Exercise requirements – Copy every line that holds the string "next" from the data below.

Data excerpts:
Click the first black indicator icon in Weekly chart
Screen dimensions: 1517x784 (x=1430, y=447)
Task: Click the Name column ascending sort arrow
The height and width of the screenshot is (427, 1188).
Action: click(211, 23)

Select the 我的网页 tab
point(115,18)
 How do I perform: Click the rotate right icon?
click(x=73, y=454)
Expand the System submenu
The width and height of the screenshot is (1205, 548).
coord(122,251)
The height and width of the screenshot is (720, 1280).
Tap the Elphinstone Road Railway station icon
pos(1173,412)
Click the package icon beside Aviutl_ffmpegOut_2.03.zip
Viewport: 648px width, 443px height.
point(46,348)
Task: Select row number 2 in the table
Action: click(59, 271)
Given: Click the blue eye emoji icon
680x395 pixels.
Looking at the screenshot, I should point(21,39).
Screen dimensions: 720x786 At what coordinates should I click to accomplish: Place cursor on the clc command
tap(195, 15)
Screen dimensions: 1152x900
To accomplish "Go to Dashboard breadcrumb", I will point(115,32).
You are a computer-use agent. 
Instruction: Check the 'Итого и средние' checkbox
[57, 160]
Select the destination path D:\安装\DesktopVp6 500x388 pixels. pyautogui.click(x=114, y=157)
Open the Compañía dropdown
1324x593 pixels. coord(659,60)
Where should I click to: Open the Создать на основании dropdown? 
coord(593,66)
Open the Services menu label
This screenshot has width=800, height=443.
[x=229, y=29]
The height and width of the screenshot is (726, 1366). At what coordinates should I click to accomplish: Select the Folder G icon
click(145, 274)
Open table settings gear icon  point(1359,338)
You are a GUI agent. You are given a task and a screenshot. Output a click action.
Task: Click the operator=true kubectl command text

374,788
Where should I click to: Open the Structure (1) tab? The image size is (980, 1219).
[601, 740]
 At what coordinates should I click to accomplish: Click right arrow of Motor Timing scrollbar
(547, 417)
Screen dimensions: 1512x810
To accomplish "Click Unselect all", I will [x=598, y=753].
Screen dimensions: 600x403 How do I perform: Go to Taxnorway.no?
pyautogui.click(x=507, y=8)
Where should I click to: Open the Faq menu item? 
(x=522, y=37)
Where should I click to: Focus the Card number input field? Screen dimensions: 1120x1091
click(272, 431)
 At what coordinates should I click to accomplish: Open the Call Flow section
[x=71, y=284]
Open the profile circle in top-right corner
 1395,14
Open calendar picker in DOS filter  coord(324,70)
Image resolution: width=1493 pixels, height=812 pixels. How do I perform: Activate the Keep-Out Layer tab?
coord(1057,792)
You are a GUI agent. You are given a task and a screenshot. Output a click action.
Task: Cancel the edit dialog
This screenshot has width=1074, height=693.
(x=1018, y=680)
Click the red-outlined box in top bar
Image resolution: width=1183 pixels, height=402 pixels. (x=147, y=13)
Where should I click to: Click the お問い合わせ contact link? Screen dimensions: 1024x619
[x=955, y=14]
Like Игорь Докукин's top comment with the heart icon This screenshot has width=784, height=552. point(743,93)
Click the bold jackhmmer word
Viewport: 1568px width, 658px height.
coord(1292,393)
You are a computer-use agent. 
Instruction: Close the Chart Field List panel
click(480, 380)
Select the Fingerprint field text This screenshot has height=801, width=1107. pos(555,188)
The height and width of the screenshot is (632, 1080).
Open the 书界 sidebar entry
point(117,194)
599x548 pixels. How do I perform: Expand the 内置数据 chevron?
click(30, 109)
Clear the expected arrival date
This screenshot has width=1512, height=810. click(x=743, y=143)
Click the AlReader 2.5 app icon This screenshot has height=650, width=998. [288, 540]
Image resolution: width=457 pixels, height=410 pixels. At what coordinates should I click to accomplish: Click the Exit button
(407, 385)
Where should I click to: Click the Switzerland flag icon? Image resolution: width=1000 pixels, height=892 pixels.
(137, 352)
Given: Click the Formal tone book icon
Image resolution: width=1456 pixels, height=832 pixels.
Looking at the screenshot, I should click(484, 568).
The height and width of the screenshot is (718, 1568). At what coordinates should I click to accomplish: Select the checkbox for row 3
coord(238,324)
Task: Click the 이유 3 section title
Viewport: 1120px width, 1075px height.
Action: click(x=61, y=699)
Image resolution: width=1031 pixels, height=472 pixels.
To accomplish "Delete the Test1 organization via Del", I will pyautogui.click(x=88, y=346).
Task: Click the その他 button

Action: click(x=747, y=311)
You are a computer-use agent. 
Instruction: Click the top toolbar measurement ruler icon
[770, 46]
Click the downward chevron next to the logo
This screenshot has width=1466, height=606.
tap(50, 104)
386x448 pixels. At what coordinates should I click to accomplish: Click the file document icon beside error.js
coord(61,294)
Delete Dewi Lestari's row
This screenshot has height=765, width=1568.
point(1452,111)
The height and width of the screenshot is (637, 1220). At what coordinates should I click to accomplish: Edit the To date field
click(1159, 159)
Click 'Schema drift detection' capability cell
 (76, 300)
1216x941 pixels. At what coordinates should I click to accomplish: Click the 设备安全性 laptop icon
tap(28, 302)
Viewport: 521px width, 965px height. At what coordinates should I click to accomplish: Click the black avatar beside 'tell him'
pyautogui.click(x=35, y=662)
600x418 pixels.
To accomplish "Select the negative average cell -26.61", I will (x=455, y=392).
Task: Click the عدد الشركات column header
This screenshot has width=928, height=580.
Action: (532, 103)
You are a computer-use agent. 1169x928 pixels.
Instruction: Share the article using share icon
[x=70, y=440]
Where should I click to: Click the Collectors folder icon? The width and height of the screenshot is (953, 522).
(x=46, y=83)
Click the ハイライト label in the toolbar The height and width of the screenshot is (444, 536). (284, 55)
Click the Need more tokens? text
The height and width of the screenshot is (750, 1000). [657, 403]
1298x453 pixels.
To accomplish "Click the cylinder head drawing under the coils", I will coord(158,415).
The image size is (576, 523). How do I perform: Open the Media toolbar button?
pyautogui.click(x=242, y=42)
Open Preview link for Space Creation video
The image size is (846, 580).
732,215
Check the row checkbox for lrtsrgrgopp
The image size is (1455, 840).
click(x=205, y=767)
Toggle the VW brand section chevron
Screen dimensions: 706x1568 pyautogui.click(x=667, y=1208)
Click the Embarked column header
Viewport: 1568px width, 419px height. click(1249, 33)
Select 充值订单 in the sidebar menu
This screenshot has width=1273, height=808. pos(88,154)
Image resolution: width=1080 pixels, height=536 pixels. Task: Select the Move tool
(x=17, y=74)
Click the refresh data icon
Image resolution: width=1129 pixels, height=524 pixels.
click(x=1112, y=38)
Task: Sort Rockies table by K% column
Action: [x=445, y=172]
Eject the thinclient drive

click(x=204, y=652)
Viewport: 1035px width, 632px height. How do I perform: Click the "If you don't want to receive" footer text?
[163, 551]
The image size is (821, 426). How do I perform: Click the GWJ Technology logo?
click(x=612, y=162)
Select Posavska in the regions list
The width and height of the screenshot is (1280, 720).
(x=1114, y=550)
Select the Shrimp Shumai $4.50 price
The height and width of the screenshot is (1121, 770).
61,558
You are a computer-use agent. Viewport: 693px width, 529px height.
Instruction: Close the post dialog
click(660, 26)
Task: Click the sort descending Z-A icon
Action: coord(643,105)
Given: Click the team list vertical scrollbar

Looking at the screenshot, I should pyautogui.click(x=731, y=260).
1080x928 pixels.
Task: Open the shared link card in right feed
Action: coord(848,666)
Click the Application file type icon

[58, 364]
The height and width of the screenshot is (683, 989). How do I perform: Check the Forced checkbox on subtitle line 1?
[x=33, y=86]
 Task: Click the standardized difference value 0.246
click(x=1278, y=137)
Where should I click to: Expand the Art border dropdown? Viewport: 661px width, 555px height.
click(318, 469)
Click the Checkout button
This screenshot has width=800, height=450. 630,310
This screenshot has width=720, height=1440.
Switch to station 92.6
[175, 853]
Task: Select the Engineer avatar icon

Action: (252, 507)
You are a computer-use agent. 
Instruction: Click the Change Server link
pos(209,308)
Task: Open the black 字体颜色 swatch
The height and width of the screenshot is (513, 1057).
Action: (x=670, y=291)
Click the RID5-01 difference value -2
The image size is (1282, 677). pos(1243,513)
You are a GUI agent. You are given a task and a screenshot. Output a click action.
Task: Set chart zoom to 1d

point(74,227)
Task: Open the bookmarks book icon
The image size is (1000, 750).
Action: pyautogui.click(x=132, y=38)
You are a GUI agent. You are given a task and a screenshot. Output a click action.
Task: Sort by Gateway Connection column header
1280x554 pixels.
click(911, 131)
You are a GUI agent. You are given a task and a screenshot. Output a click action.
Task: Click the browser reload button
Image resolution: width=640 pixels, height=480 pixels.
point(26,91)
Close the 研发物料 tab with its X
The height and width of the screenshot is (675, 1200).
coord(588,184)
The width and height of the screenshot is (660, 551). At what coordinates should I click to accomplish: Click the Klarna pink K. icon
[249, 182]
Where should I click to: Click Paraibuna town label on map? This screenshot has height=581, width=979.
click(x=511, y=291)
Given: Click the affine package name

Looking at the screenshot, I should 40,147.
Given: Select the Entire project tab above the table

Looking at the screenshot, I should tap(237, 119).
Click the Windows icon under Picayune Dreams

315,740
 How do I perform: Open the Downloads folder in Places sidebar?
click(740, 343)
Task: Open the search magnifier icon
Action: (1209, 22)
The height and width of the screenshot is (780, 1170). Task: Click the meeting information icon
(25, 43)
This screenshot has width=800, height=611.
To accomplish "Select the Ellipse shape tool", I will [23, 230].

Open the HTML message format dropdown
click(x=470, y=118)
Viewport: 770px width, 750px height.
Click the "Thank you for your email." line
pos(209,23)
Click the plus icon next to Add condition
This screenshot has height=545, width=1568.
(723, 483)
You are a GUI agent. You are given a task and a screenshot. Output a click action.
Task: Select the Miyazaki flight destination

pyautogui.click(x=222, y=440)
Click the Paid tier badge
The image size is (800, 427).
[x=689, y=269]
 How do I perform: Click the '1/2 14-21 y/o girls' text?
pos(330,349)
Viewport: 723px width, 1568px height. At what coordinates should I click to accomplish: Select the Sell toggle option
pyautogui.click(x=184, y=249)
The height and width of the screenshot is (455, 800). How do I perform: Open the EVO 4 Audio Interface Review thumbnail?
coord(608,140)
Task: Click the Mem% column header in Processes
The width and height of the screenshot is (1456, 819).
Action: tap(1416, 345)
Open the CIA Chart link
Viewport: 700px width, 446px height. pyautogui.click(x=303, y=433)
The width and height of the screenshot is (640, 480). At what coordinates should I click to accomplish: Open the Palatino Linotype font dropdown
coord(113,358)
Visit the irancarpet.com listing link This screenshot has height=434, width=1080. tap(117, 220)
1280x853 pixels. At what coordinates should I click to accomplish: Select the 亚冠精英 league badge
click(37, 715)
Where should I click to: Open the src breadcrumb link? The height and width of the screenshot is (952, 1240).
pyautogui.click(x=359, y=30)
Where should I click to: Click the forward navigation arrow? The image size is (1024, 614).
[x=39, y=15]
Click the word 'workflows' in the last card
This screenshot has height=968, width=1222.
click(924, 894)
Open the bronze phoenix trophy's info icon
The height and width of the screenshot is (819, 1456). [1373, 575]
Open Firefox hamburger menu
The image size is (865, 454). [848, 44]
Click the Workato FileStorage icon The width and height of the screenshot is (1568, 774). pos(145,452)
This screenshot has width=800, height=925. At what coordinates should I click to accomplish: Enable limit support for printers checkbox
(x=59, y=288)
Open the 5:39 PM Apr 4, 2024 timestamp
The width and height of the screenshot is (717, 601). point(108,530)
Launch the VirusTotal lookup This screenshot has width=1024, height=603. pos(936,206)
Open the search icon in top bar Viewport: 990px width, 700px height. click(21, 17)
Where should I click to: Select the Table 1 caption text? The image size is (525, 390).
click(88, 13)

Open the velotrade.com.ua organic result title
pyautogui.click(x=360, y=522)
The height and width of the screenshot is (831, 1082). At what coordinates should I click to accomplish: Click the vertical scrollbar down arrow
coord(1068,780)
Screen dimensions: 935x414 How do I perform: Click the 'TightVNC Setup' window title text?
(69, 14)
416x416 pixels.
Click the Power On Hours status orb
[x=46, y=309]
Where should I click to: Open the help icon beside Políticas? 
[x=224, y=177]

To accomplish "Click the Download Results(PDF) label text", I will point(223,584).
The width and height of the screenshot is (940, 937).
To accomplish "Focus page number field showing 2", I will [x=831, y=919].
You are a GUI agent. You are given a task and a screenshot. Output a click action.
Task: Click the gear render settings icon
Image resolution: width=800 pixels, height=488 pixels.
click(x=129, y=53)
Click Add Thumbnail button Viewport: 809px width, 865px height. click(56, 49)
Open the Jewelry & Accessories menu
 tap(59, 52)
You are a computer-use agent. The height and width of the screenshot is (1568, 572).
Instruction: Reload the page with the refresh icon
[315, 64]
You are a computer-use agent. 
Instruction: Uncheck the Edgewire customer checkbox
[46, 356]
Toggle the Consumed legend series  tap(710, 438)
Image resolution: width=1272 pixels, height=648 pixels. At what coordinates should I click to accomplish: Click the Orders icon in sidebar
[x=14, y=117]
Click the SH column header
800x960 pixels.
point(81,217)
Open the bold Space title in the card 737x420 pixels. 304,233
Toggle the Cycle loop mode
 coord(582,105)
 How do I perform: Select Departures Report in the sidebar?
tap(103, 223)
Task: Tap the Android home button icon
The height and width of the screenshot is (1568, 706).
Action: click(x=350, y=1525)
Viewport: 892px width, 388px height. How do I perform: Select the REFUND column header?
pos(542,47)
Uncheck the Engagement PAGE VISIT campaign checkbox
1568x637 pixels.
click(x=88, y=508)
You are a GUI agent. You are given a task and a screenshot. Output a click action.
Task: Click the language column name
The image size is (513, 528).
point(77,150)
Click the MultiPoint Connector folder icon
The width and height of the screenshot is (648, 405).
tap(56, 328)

Response –
Click the downward chevron next to the logo
Click the plus icon next to Add condition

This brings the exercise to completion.